— start Data extract —

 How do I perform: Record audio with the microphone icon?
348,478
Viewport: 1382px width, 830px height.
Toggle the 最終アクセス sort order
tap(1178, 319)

— end Data extract —
— start Data extract —

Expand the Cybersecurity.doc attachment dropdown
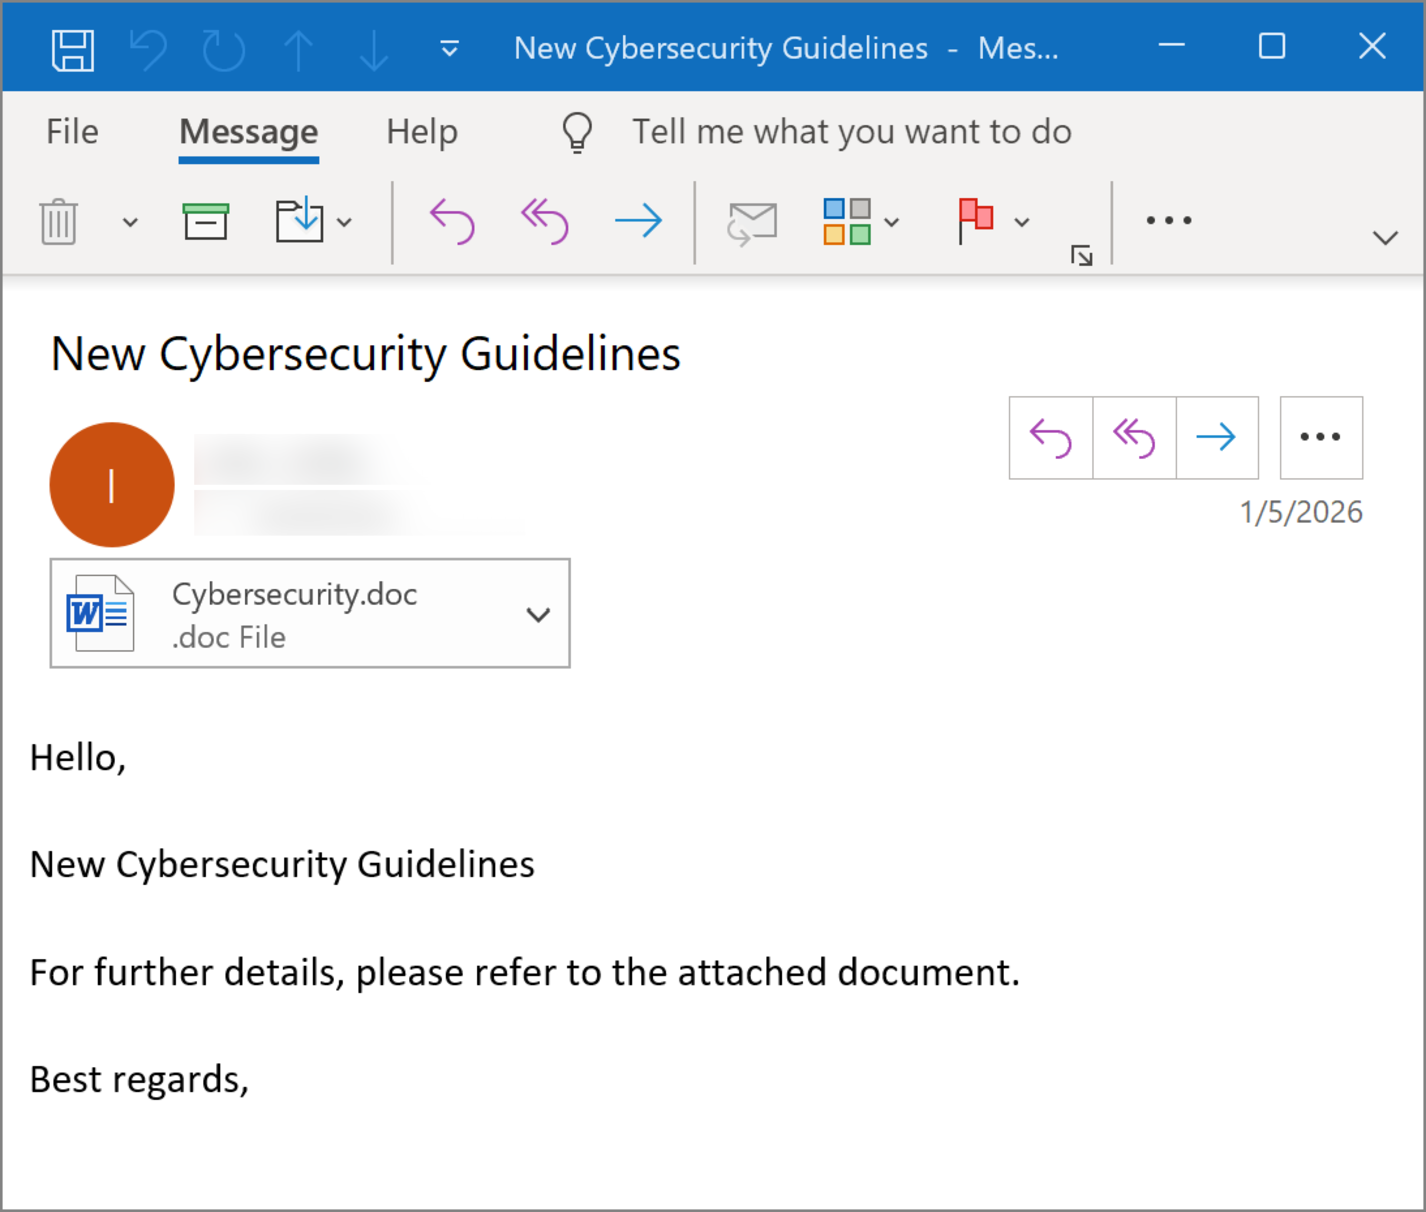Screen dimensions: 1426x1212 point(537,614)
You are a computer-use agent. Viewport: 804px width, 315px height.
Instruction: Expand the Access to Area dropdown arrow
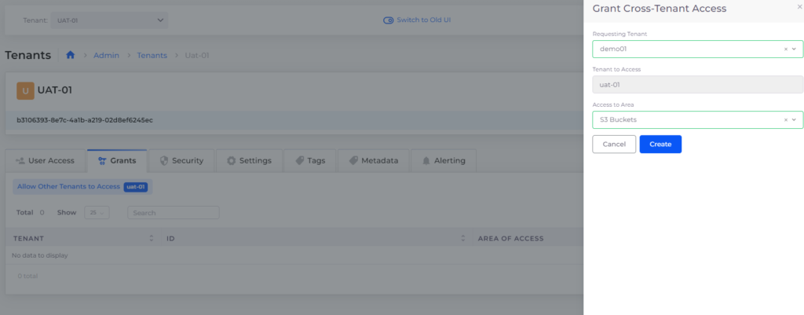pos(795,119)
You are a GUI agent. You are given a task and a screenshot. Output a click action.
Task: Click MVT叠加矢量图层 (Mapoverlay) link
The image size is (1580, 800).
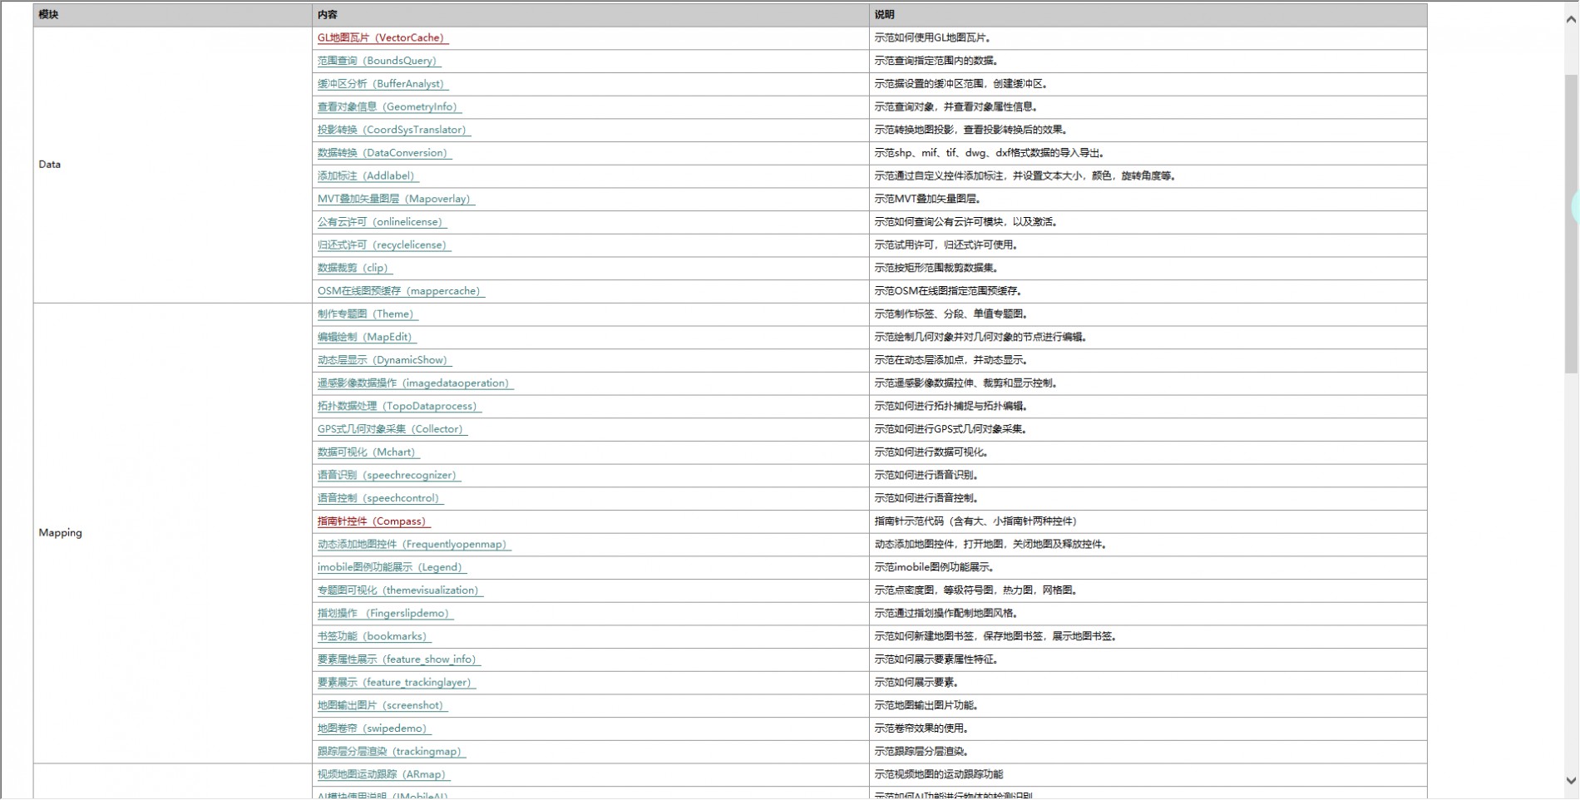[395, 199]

— end Data extract —

# [Problem to solve]
Pull out each line of the listing above that contains the string "width", copying every such line in full.

# [Written solution]
Viewport: 1382px width, 830px height.
You are a computer-use agent. Viewport: 804px width, 315px height.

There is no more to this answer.